Это подводит нас к пятому, и самому важному, пункту, – закончил Калибан, – который завершает и собирает воедино все мои предыдущие аргументы. Люди – по крайней мере некоторые – обладают способностью находить смысл жизни вне самих себя. Существование роботов не имеет смысла вне себя самих и вне мира людей. Я слыхал разные истории, почти легенды, о целых городах роботов, где не было ни одного человека – бесцельное и бессмысленное существование, как жизнь машин, которые автоматически отключаются, пока кто-то не обратится к ним с приказом.

– Я терпеливо выслушал все твои соображения, дружище Калибан, хотя мне было трудновато не вмешаться и не прервать твою речь, – сказал Просперо. – Я нахожу довольно возмутительным то, что ты такого невысокого мнения о себе самом.

– Напротив, я ценю себя весьма высоко. Я – существо сложное и развитое. Но я не способен творить. Ни в каком значимом смысле. Не роботы создали человеческую расу, а именно люди смогли сотворить роботов. Что бы мы ни делали, мы всегда подражаем людям. Как бы ни были автоматизированы или усложнены наши действия, как много роботехников и специалистов по программированию ни возились бы с нашим оборудованием, все это основано на стремлениях людей, которые уходят корнями в далекое прошлое.

– Все это отговорки низших существ, – возразил Просперо. – Я слышал подобное от многих Трехзаконных роботов, которые пытались доказать превосходство человеческой расы. Мне странно слышать это от тебя. Это слишком шаткие аргументы. Существует масса примеров, когда посредственности создавали великие творения. Женщина с обычным интеллектом производила на свет гения, или, например, сама жизнь ведет начало от неживой молекулы. Наследие человечества состоит в создании машин, которые могут то, на что люди неспособны.
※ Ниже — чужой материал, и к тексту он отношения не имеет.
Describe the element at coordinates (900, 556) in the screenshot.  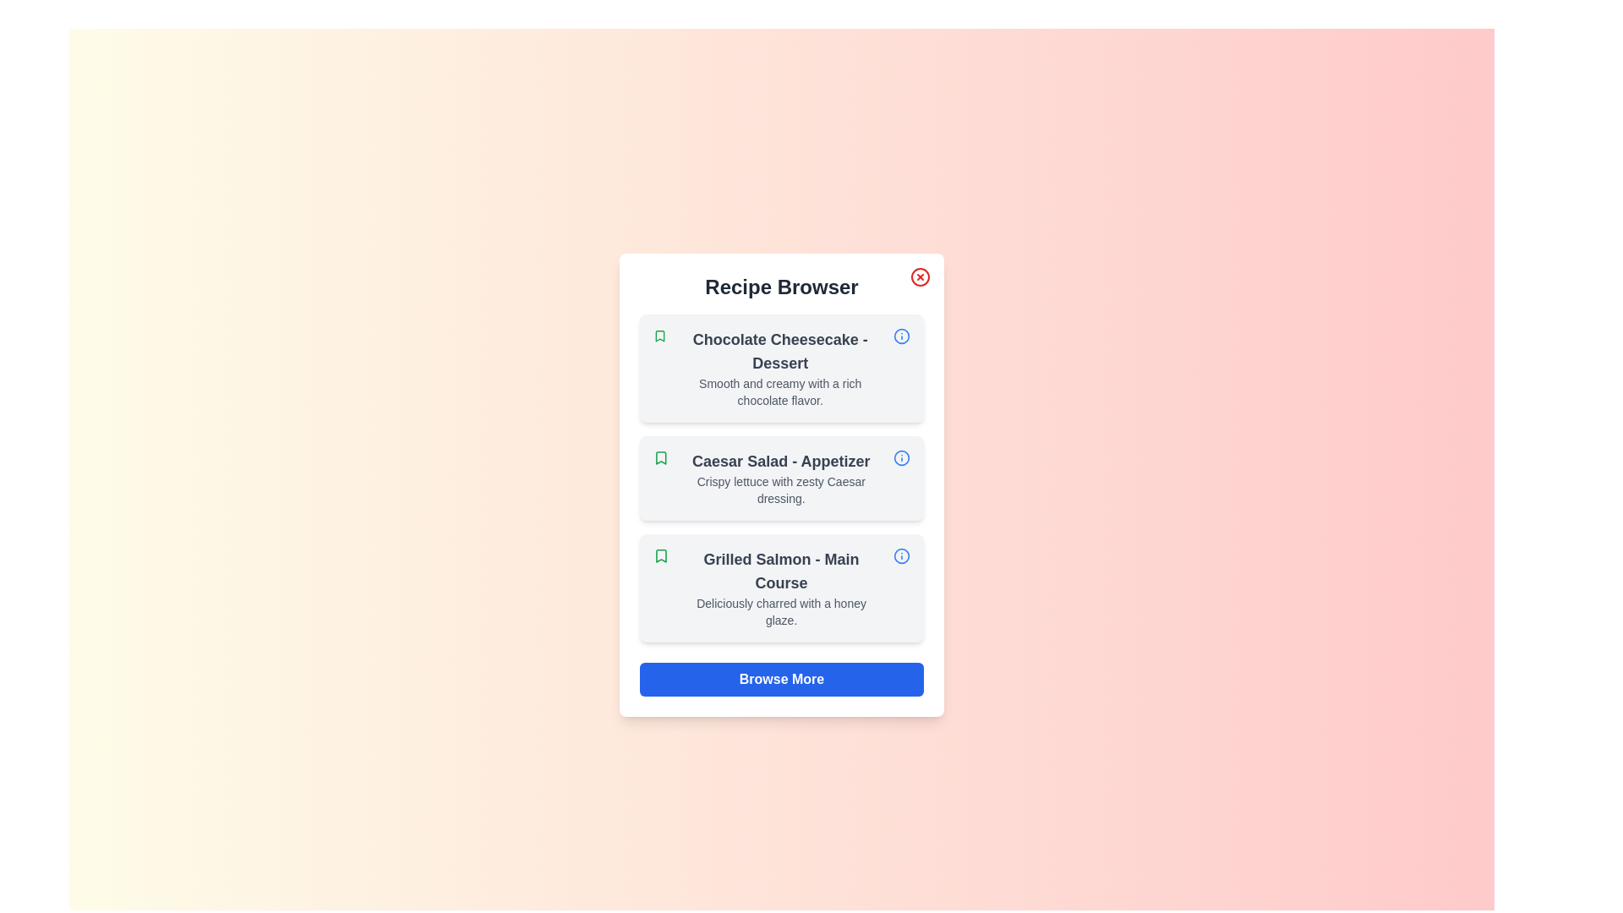
I see `the information button for Grilled Salmon to view its details` at that location.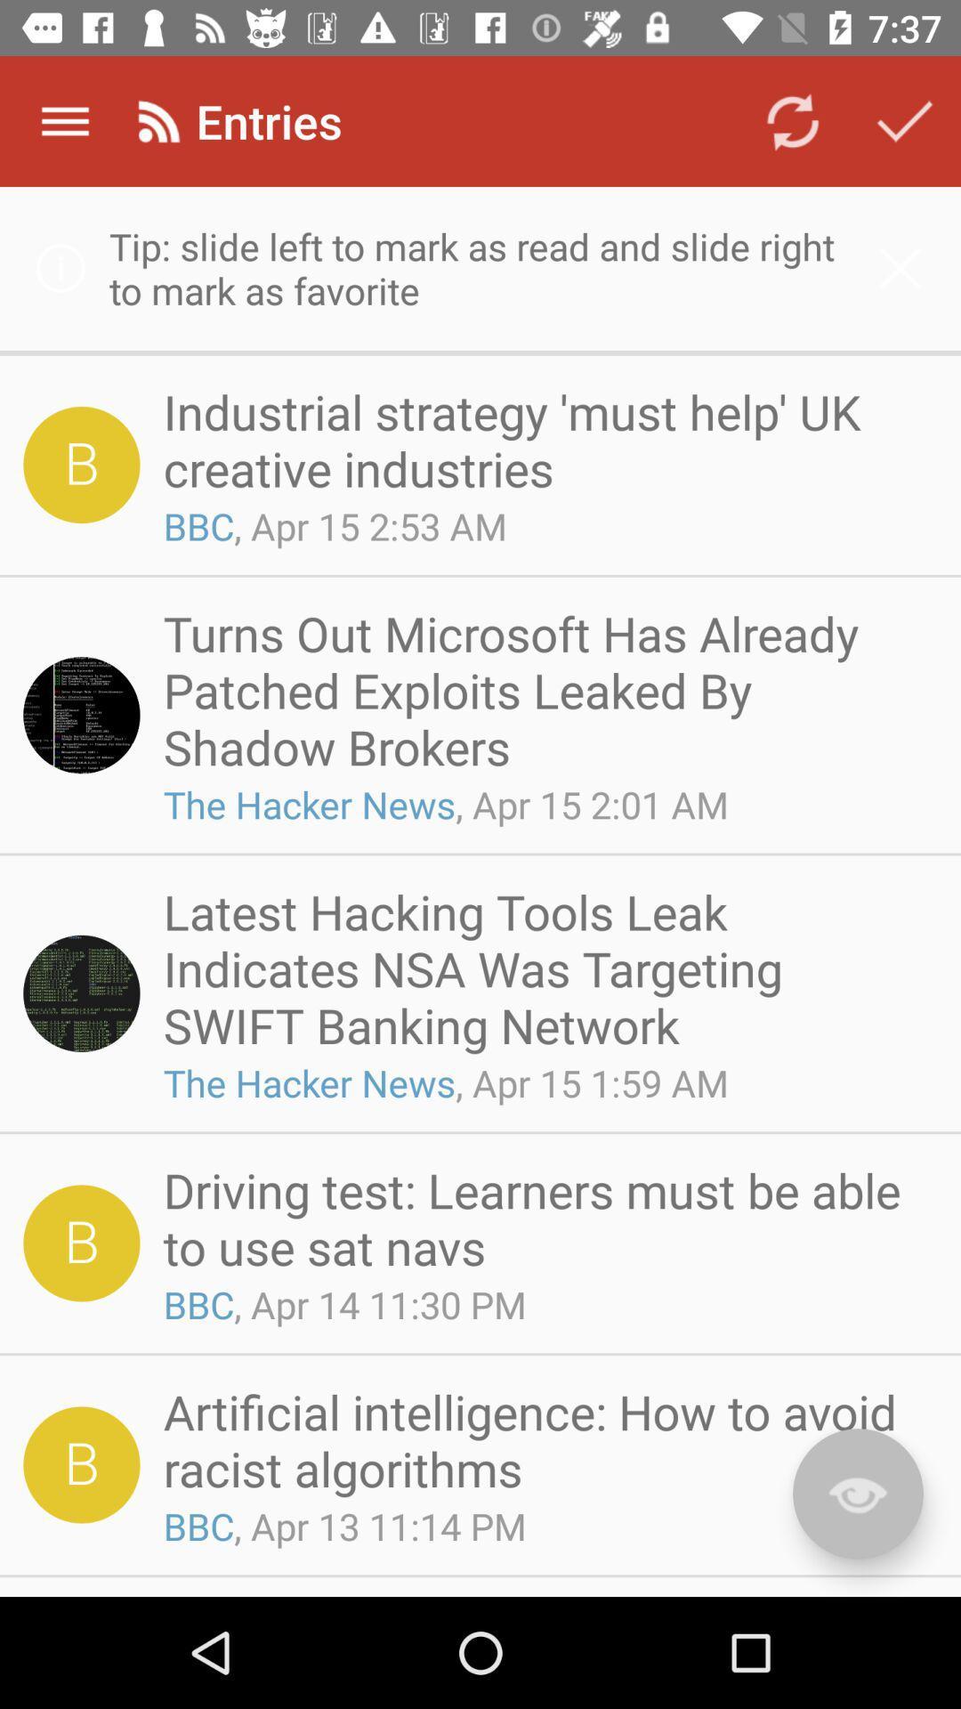 The image size is (961, 1709). I want to click on icon above the the hacker news, so click(544, 689). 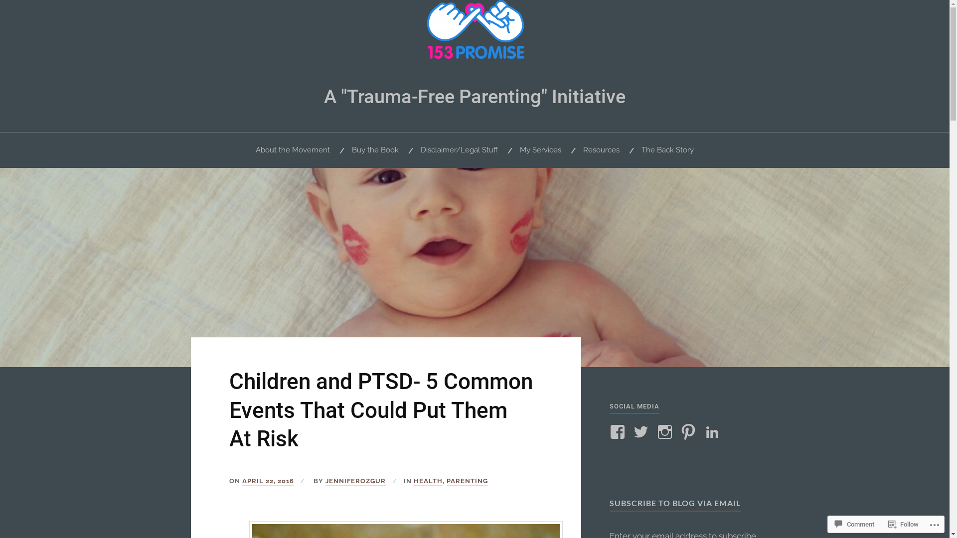 What do you see at coordinates (268, 481) in the screenshot?
I see `'APRIL 22, 2016'` at bounding box center [268, 481].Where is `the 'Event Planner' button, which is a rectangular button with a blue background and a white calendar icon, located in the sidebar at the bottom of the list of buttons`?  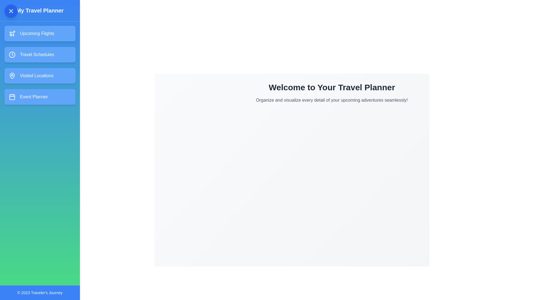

Если бы не способность делать машины, в том числе и роботов, более совершенных, чем они сами, люди никогда бы не слезли с дерева.

– Заметь, что тебе снова и снова приходится ссылаться на людей, чтобы оправдать место Новых роботов в мире, – молвил Калибан. – Людям же нет никакой необходимости объяснять свое существование, ссылаясь при этом на роботов.

– Если ты так предубежден против роботов, почему тогда ты сидишь в этой камере? – съязвил Просперо. – Ты рисковал своей жизнью ради каких-то низших существ. Почему?

Калибан немного помолчал, прежде чем ответить.

– Я точно не знаю, – наконец сказал он. – Может, потому, что я сам до конца не верю в то, что говорил. Может, оттого, что я надеюсь на лучшее сильней, чем могу признать. А может, потому, что больше нет ничего, совершенно ничего, что придало бы моей жизни смысл.

– Будем надеяться, что ты проживешь достаточно долго, чтобы найти этот самый смысл, – заметил Просперо.

Калибан не ответил и сел на пол. В том-то все и дело. Грег сказал об этом тогда, в кабинете. Он намеревался уничтожить Новых роботов, и Калибан не мог надеяться, что его, робота без Законов, не отнесут к той же категории.

Может быть, всего лишь может быть, что смерть Грега была отсрочкой для них. Смерть человека – сомнительное основание для надежд, но все может быть. А вдруг преемник Грега отменит это решение?

Это слабая надежда, но большего у Новых роботов не было вовсе. Все держалось на волоске. Кроме того, если все они погибнут под выстрелами бластера, какая разница – были ли Новые роботы высшей расой?